Learning C# 3.0 has some slightly dated material on LINQ in Chapter 21.
Head First C# provides a more up-to-date examination of LINQ in Chapter 14, although focussing primarily on the “query comprehension syntax”.
Other programming paradigms
A programming paradigm is a way of structuring and expressing the code that implements a software development solution. This module has been focused on the functional programming paradigm, and it should be clear how that differs from other ways of programming that you’re familiar with.
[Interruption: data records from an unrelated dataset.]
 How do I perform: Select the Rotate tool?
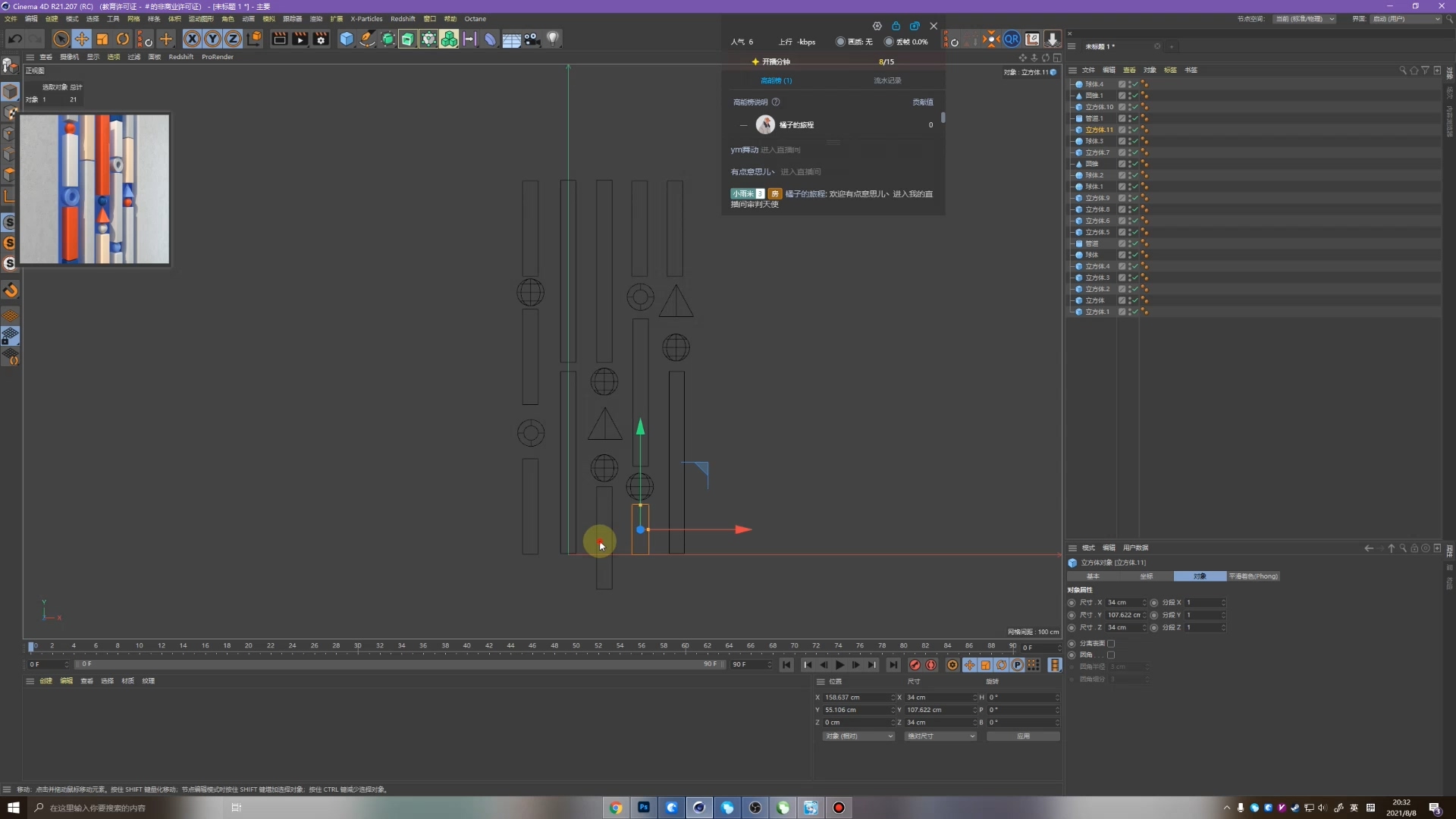click(x=122, y=39)
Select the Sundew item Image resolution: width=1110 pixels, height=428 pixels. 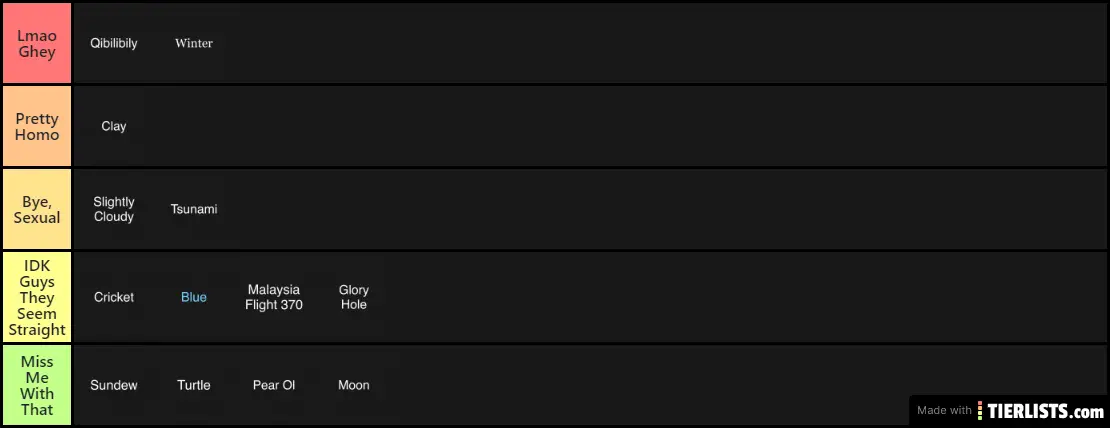pyautogui.click(x=114, y=385)
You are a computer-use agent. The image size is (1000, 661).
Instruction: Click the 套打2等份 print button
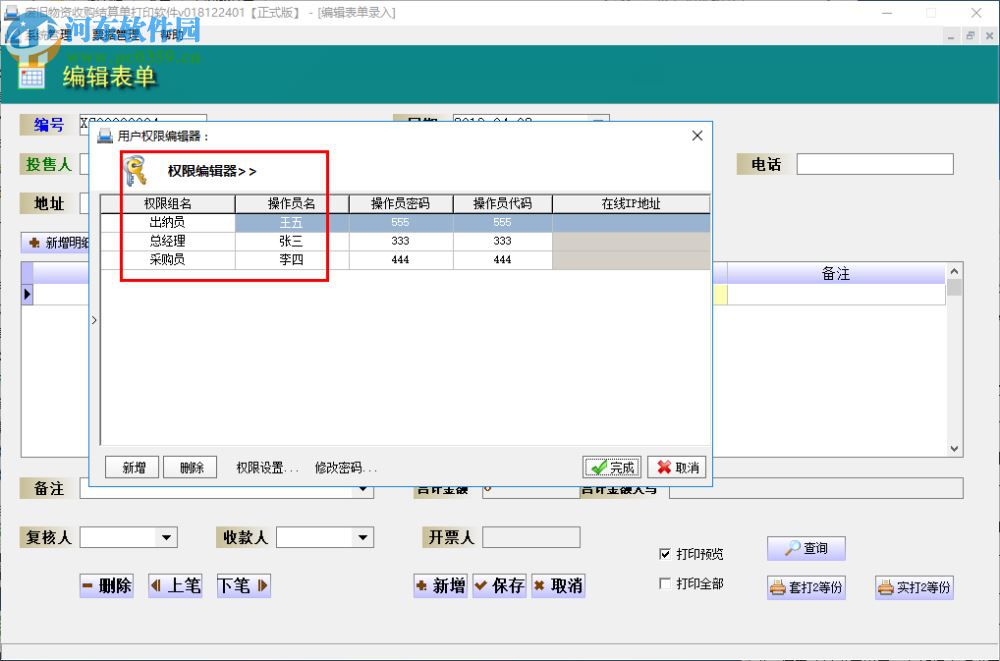pos(806,587)
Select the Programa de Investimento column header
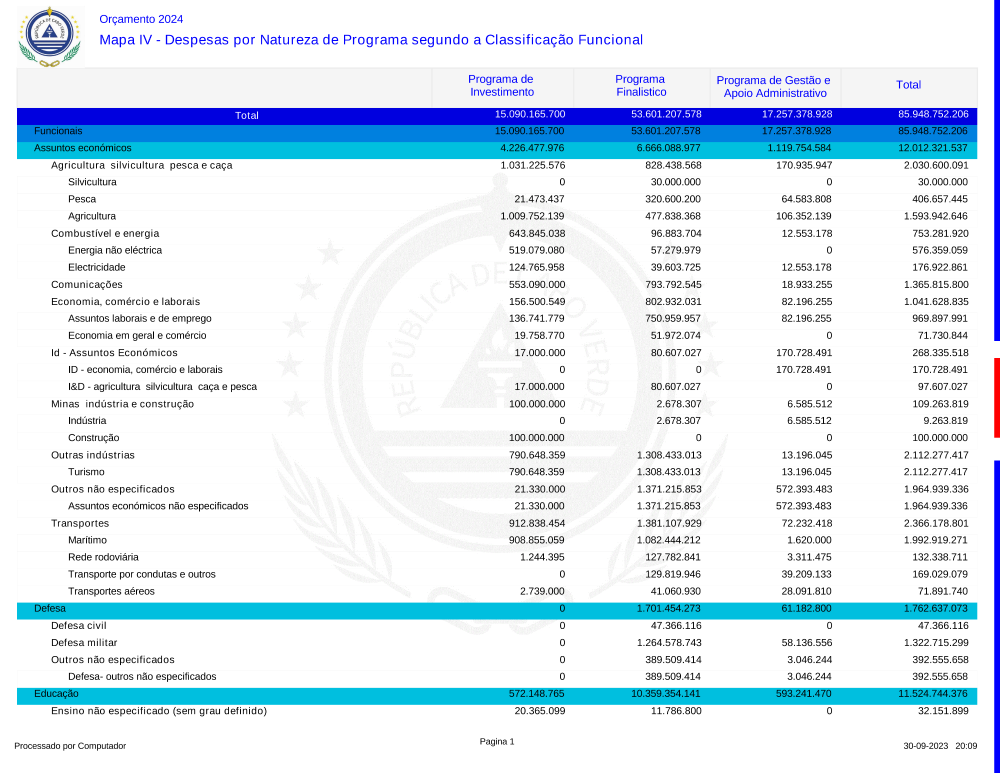The width and height of the screenshot is (1000, 773). click(x=501, y=86)
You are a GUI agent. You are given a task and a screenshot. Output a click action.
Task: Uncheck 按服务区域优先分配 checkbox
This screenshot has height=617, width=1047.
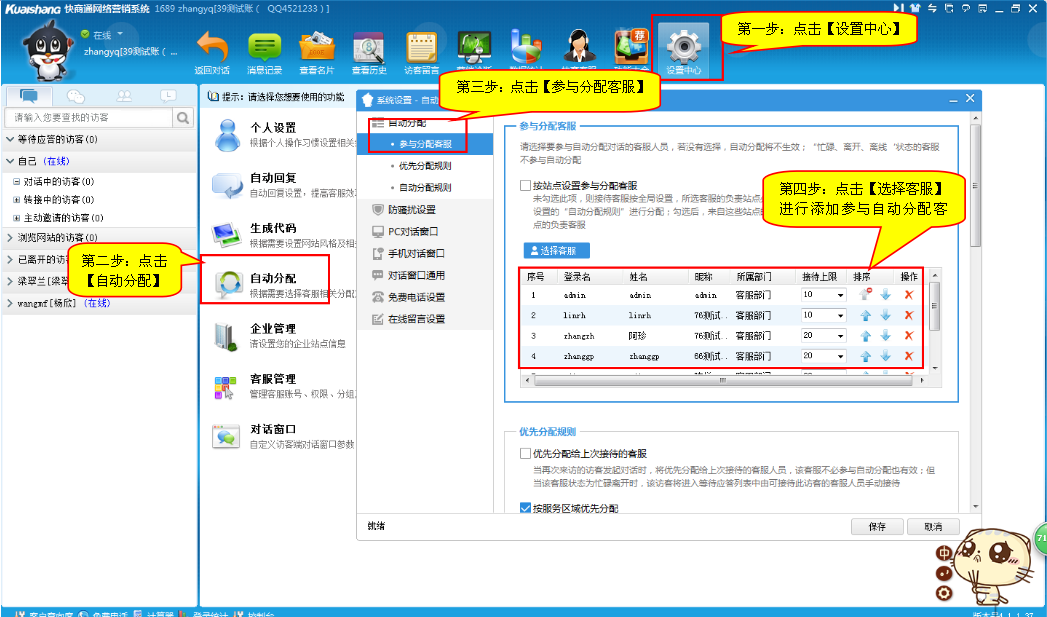[x=526, y=509]

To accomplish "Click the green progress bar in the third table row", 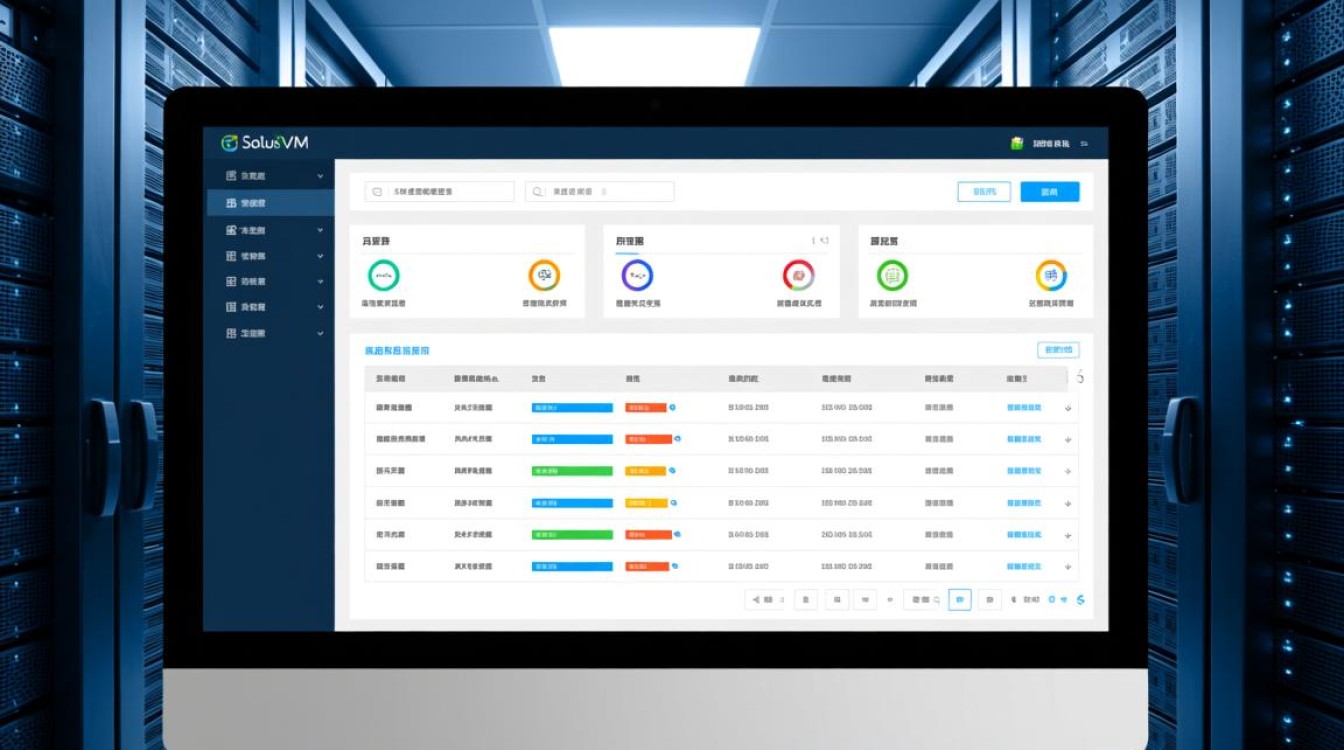I will 572,471.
There are many other programming paradigms, but the following are the most important at this stage of your learning.
- Procedural
- Code is structured as a set of procedures
- This is a form of imperative programming, which means that the steps that the computer needs to follow are expressed in order
- In procedural programming, you approach a problem by deciding how the necessary logical steps should be divided up
- This used to be the dominant programming paradigm, before the widespread adoption of object-oriented programming
- Object-oriented
- Code is structured using classes and objects
- As explored in the Object-Oriented Programming module, some of the strengths of this approach are:
- Encapsulation of an object’s properties (data) and behaviour (methods) into a single entity
- Abstraction, which means hiding details of an object’s implementation behind its interface
- Inheritance of properties and methods from an ancestor class
- Polymorphism, through which an object can be interacted with as if it were an instance of an ancestor class, while it behaves according to its actual class
- In object-oriented programming, you approach a problem by dividing it up into entities (objects) that have particular properties and behaviour
- This is a very popular programming paradigm for general-purpose software development, particularly as there are OO patterns for many common situations – e.g., MVC (Model-View-Controller) is an OO pattern for application development
- Functional
- As this module has explored, code is structured using functions
- As much as possible, functions are pure and do not have side effects (input/output are exceptions to this)
- Programs are made up of functions composed together so that the output of one is the input for another
- This can make programs more readable
- In functional programming, you approach a problem by breaking down the computations into stateless (pure) functions comprised of other functions
- Functional programming is especially suited to complex manipulation of large amounts of data
- As this module has explored, code is structured using functions
- Event driven
- Code is structured as units that are executed in response to particular events
- We will see some event driven programming in the Further JS: the DOM and Bundlers module, because the JavaScript code that runs in a web browser is executed in response to events (e.g., when a button is clicked or an API call responds)
- In event driven programming, you approach a problem by identifying the events and defining the response to each one separately; the important concept to keep in mind is that the “flow” of the program logic is controlled by external events
- This is particularly suited to game development and device drivers
It used to be the case that each programming language had a particular paradigm that needed to be followed. There are still some languages like that, but many modern languages support multiple paradigms – as this module and the Object-Oriented Programming module have shown.